Wednesday, March 20, 2013

APS March Meeting, day 2

Yesterday I spent much of the meeting talking with collaborators and old friends, and seeing some invited talks at the sessions associated with some of the APS prizes. There were several really excellent talks.

The first that really stood out was Daniel Fisher's talk on the occasion of his winning the Onsager Prize. Fisher is a statistical mechanician, and he gave a very clear all about randomness, using domain walls in random magnets as an illustrative case for his ideas. In ferromagnets, there is an energetic cost associated with having a domain wall between regions of differently oriented magnetization. That acts like a surface tension, with the system tending to try to minimize the length of such a boundary, all other things being equal. Now if you allow the magnetic coupling between neighboring spins to have a random variation, the domain walls take on funny shapes, "finding" the lowest exchange locations because that also lowers the energy cost. Fisher talked about the statistical physics of this system, including the characteristic slow, history dependent kinetics of equilibration. The tails of the distribution of exchange values are really important here. Fisher then finished up talking about evolution as a statistical mechanics problem, where instead of minimizing an energy, the system tries to maximize "fitness", which is essentially the difference between birth and death rates.

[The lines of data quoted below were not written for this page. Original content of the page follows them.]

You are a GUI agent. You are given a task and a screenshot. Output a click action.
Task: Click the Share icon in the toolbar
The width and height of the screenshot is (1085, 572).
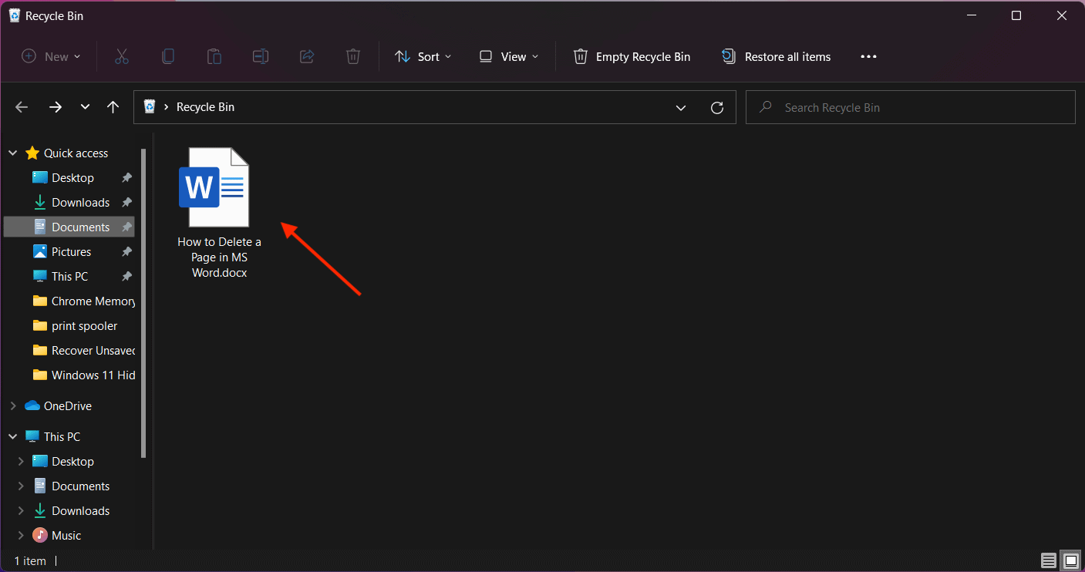point(306,56)
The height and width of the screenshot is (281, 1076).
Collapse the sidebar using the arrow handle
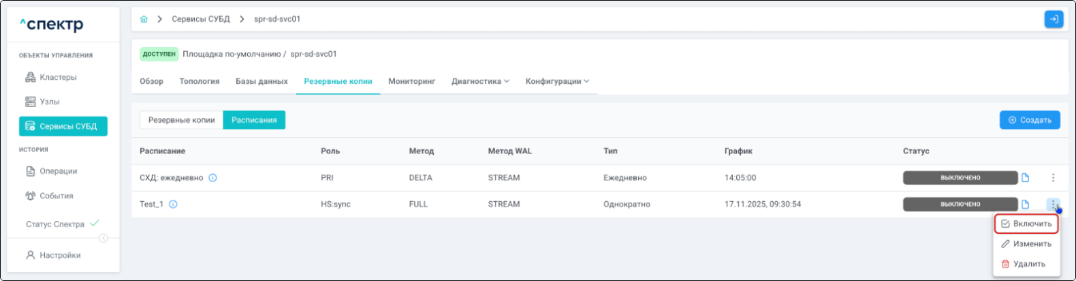point(104,238)
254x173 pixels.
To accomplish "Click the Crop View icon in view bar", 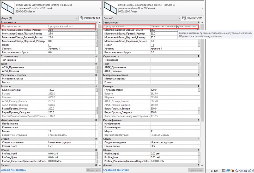I will pyautogui.click(x=246, y=171).
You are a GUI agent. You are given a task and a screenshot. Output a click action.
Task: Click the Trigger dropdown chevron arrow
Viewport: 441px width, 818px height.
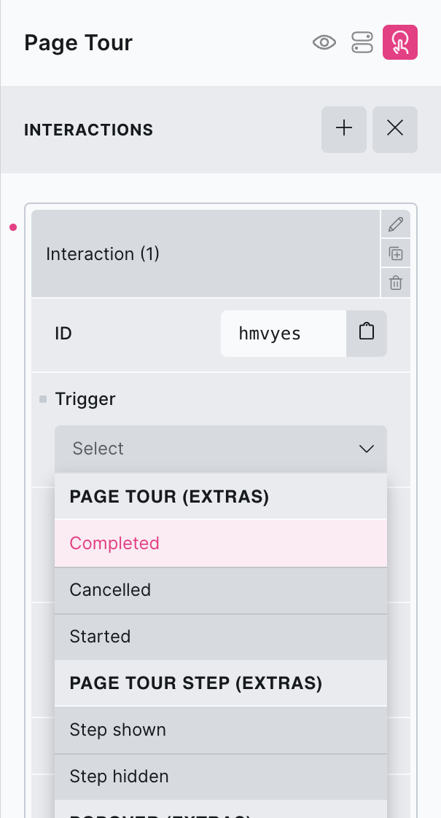367,449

The other talks that were exceptional were those in the Buckley Prize session. The prize this year was awarded to John Slonczewski, who predicted, quantitatively, the existence of the effects of spin transfer torque, which I've indirectly discussed before. Since spin really is angular momentum, flowing a spin polarized current into a magnetized material exerts a torque on the magnetization, if the flowing spins are not aligned with M. This is a way of using currents to cause magnetic domains to precess (ferromagnetic resonance) or flip altogether. Luc Berger gave a very good talk outlining the history of this field in a very pedagogical way, harkening all the way back to work done eighty years ago. Dan Ralph in the same session spoke about their incredibly beautiful results demonstrating all of these effects with quantitative agreement with theory. Further, Ralph showed how one can pump spin currents like this and drive such systems using the spin Hall effect rather than just direct current flow. That's worthy of a blog post all of its own, which I will do sometime soon.

 

2 comments:

Don Monroe said...

Thanks for the updates, Doug.

And congratulations on becoming a fellow of the American Physical Society!

Douglas Natelson said...

Thanks, Don!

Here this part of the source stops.